BMJ 2015; 350 doi: https://doi.org/10.1136/bmj.h2568 (Published 19 May 2015) Cite this as: BMJ 2015;350:h2568- Graeme J Hankey, professor of neurology1, consultant neurologist2, research affiliate and honorary senior research fellow3
- 1School of Medicine and Pharmacology, University of Western Australia, Harry Perkins Institute of Medical Research, QEII Medical Centre, Nedlands, Perth, Australia 6009
- 2Department of Neurology, Sir Charles Gairdner Hospital, Nedlands, Perth, Australia
- 3Western Australian Neuroscience Research Institute, Nedlands, Perth, Australia
- graeme.hankey{at}uwa.edu.au
Vascular events of the heart (myocardial infarction) and brain (stroke) are the world’s leading cause of death and disability. Most events occur in older people without previous symptomatic vascular disease. Although this group has a lower relative risk of vascular events than people with a previous history, they are substantially more prevalent and so account for a greater absolute number of events.1
Strategies to reduce the burden of vascular events include lipid lowering with statins.

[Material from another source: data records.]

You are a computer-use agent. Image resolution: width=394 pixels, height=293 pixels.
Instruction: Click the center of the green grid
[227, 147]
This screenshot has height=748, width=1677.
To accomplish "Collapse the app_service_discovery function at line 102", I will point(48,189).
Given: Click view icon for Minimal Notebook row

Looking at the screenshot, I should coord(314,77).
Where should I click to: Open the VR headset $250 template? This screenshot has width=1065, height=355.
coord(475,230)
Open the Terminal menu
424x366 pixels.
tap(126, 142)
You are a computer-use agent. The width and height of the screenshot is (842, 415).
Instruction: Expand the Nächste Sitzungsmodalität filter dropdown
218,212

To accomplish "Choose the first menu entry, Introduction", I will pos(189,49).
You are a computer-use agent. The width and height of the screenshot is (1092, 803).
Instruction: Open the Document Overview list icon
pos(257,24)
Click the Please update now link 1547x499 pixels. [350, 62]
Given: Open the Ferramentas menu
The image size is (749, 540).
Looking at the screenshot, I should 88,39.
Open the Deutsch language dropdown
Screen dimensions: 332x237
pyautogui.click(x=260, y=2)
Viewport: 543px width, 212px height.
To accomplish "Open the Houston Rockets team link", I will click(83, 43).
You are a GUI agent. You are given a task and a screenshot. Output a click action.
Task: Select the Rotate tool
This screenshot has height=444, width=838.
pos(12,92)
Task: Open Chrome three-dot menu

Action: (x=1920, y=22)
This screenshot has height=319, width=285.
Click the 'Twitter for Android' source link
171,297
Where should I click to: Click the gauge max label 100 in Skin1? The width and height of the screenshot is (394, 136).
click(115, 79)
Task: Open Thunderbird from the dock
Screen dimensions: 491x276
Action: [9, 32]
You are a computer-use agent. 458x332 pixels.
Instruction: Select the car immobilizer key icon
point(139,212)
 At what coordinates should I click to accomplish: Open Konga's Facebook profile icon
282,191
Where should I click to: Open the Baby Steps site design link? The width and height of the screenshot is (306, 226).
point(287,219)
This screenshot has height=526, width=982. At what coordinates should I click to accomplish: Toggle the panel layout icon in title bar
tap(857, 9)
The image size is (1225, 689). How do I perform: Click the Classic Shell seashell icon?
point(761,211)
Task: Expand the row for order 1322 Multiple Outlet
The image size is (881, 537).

Every 1.0 mmol/L reduction in low density lipoprotein cholesterol reduces major vascular events by one fifth in populations of mean age 63 years, among whom many (60%) have previous vascular disease.2 The absolute benefit of statins is also proportional to the absolute risk of vascular events,2 so guidelines recommend adding statins to lifestyle changes if the 10 year risk exceeds 7.5-10%.3 4 Nevertheless, guidelines do not generally recommend statins for adults aged over 75 years without vascular disease because robust evidence is limited.5 6 7
In a linked paper (doi:10.1136/bmj.h2335), Alpérovitch and colleagues report that use of statins or fibrates to lower serum cholesterol was associated with a one third lower risk of stroke …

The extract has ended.